First, I have a problem with the word “withheld” in this context. It implies some kind of grand conspiracy. In practice, there are many reasons why the results of trials don’t get published. This may be because they are submitted to journals, but then rejected. It may be that they are not submitted in the first place because researchers know that they are likely to be rejected. Either way, there is no evidence that there is a systematic attempt to hide data.

But looking at the actual figures for how much data doesn’t make it into the public domain, the figure of 50% appears to have been accepted by the Public Accounts Committee, as we can read in paragraph 3 of their report. It looks like this was based on evidence from Ben Goldacre, who has been cheerfully promoting this figure as part of the marketing strategy for his latest book. The source he cites for the figure appears to be a report from the NIHR Health Technology Assessment programme published in 2010. There are 2 problems with that. First, the report doesn’t actually say that only half of clinical trials have been published. Nowhere does it report a summary statistic for that measure. Second, although the report was published fairly recently, it is a review of the literature rather than new research, and many of the papers it reviews were published some time in the past. This is important, because publication practices have changed much in recent years, and results are now far more likely to be disclosed than they were in the 1990s when many of the studies in that report were done.

More recent studies tend to show much higher rates of disclosure. This study from 2010 found that 80% of studies were disclosed in the public domain, this study from 2013 (which included studies on some drugs that are not on the market, and so are arguably less of a priority for disclosure) found a 77% disclosure rate, and another study from 2013 (which included only licensed drugs) found an 89% disclosure rate.

The last study was mentioned on the Today programme, in an interview with Richard Bacon MP, one of the members of the Public Accounts Committee. Astonishingly, he claimed that it referred to events that have not yet happened. Here is what he said:

“The 90% figure that the industry’s coming out with is talking about a proposal which was due to come into force in January 2014 which has now been delayed which would make sure that clinical trial data would be released from now on”

Whether he simply was unaware of what the study actually showed and unintentionally got his facts wrong or whether he was deliberately lying is something I wouldn’t like to speculate about. Either way, listeners to the programme would have been badly misled.

Of course, it is true that less than 100% of clinical trials are disclosed, and that is something that needs to be addressed. We should not be happy until the clinical trials disclosure rate reaches 100%. It is also probably true that the recent figures of 80-90% disclosure were not true in the past: failure to publish has become less acceptable in recent years than it used to be in the 1990s. Those historical unpublished trials are also a problem. In an ideal world, they would all be published (though there are of course costs of doing so, and whether the costs outweigh the benefits for some of the older studies is a question that needs to be asked).

Let’s be clear.
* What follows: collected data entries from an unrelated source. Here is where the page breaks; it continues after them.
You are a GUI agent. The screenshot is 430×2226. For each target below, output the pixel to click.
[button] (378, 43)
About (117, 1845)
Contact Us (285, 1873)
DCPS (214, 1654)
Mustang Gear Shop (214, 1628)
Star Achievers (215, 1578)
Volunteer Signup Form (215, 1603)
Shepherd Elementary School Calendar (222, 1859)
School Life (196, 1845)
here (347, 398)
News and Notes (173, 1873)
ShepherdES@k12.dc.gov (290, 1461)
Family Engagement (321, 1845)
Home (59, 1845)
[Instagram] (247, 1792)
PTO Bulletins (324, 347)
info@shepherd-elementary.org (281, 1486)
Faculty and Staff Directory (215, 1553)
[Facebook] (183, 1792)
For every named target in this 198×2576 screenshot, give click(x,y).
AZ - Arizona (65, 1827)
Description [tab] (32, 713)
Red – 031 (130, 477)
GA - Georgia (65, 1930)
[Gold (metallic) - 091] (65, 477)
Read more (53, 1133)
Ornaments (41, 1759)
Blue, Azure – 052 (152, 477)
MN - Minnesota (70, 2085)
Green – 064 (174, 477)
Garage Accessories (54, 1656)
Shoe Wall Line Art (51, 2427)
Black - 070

Disclosure of clinical trials data is important. But so is getting your facts right. I think those who campaign for greater disclosure of clinical trials do themselves a great disservice and substantially weaken their case when they use dodgy data and misinformation to try to make their point.

 

About the author

Adam Jacobs

set up Dianthus Medical in 1999. He is an experienced medical writer and statistician, has a PhD in organic chemistry from the University of Cambridge and an MSc in medical statistics from the London School of Hygiene and Tropical Medicine. You can follow him on Twitter @dianthusmed

13 responses to "Clinical trial disclosure: myths and realities"

  1. David Cockburn

    It is indeed important that someone dispassionate has a balanced view of the totality of data about a new drug before it is released and that is indeed the case now and has been for some time.
    Those campaigning for full release of all studies in the public domain are after something else, perhaps they want to second guess the regulators, perhaps they just don’t like the horrid capitalist drug companies, perhaps there is another reason.
    Full release at the level of detail seen by the regulators would make it very hard to guarantee patient confidentiality and then people would not want to participate in trials.
    I’m sure you are aware of the statistical methods for recreating missing studies and testing if released studies are representative.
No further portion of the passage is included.